Before that game, there was a lot of angst around here about our lack of pass rush. I confidently and repeatedly proclaimed that we would not do any extra blitzing and that that was fine. We had the #1 scoring defense--without a pass rush to speak of for most of the season--for a reason and blitzing just wasn't necessary and the trade-offs inherent in blitzing would expose weaknesses that could be exploited.
The coaching staff made a liar out of me, and the team paid for it. Ryan torched us on blitzes, including on that last drive. If we'd simply stuck to our bread and butter, we would have won, in my opinion. Ryan likes to get the ball out of his hands, pressure or no pressure. It's ingrained in his head. He's one of the fastest in the NFL at getting rid of the ball. He's one of the best against blitzes *because* of that fact. It's a source of strength for him and it's also muscle memory. He couldn't change it on a whim anymore than any other habit. In our case, with our poor pass rush but all-world defensive backfield, acknowledging that blitzing would be worthless could have been a significant advantage. If we'd simply relied on our regular coverage schemes, we'd have been fine. We saw that throughout the 4th quarter when our DBs came up big. For Seattle, a team with no history on the season of effective blitzing, against one of the top QBs against blitzes, it just made no sense.
On any play, you can find ways to make the failure one of execution, but I don't think that's the best way to look at this. With the right play call, you can make successful execution FAR easier, you can give your personnel much longer levers to get an advantage. It's true we were agressive in some ways on that last drive, with a predictably ineffective blitz, but in other more important ways we were not aggressive at all.
Brock Huard did a Chalk Talk segment on this.
"When you play this position, you know what I didn't like to see? I didn't like to see press man coverage, with tight windows. What I liked to see? Zone coverage with a lot of space. And, unfortunately, unlike the 3rd down earlier where he throws an out route to Roddy White, one of the times when they got off the field, man coverage.
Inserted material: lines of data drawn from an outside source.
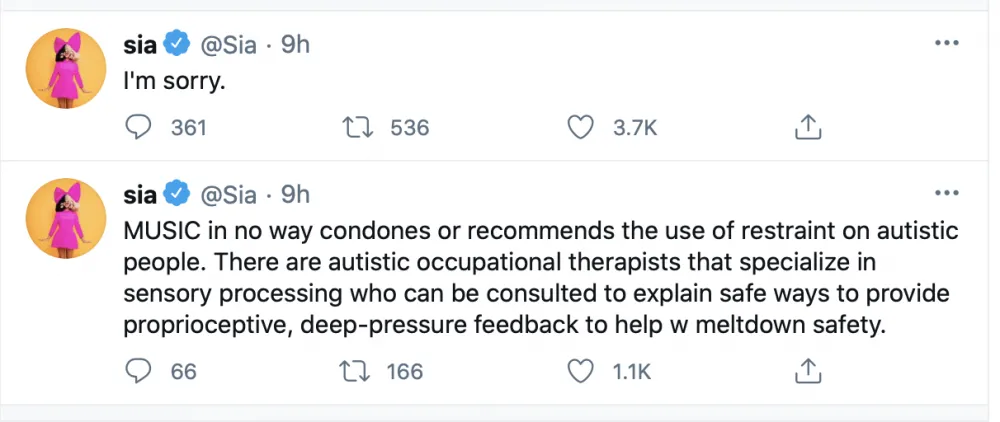Like the MUSIC restraint tweet
Image resolution: width=1000 pixels, height=422 pixels.
pos(580,371)
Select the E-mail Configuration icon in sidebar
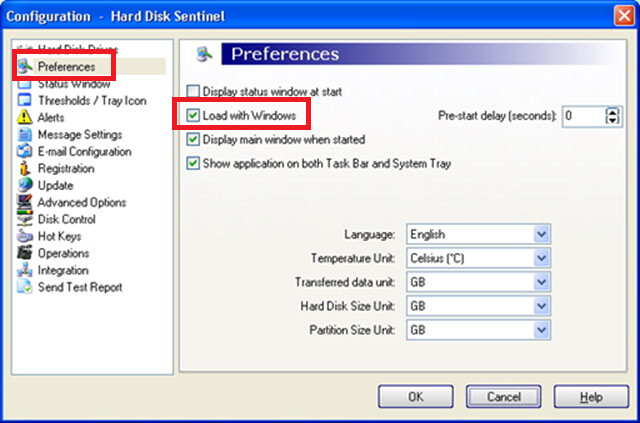This screenshot has height=423, width=640. [24, 151]
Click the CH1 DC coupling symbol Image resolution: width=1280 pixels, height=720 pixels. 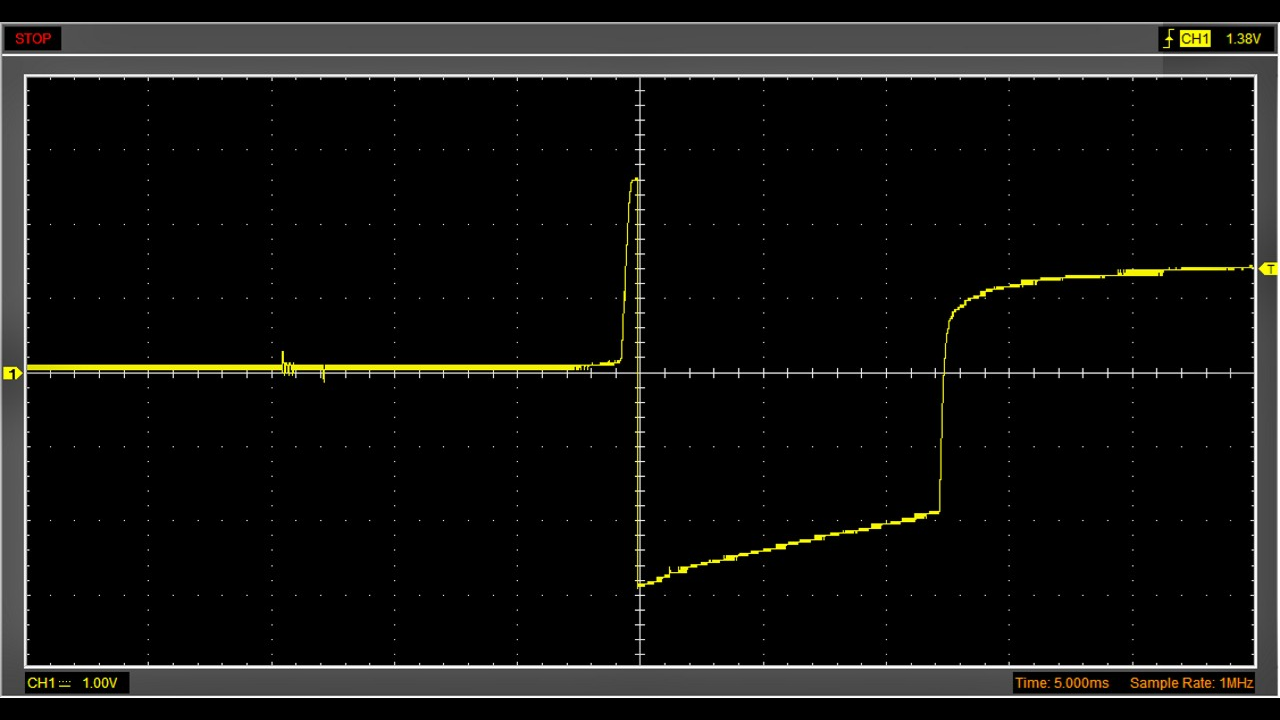point(65,683)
So, man coverage in that 4th quarter. They go zone, these two snaps, and they pay."
Just how many times does one have to see a team in zone picked apart in the last minute of a game before they realize that the safe coverage is the risky one? If you want to avoid losing the game on a single play, at any cost, then I guess it's safe. But if you want to minimize your chance of losing period... Forty yards is nothing. Keeping everything in front of you is a great, great philosophy until the expected value for your opponent of two medium completions is a play-off win.
It wasn't just Brock Huard who noticed it. Eric Davis said the same thing after the game and, when Browner was asked what happened on that last drive, he had a curt answer, "Soft zone".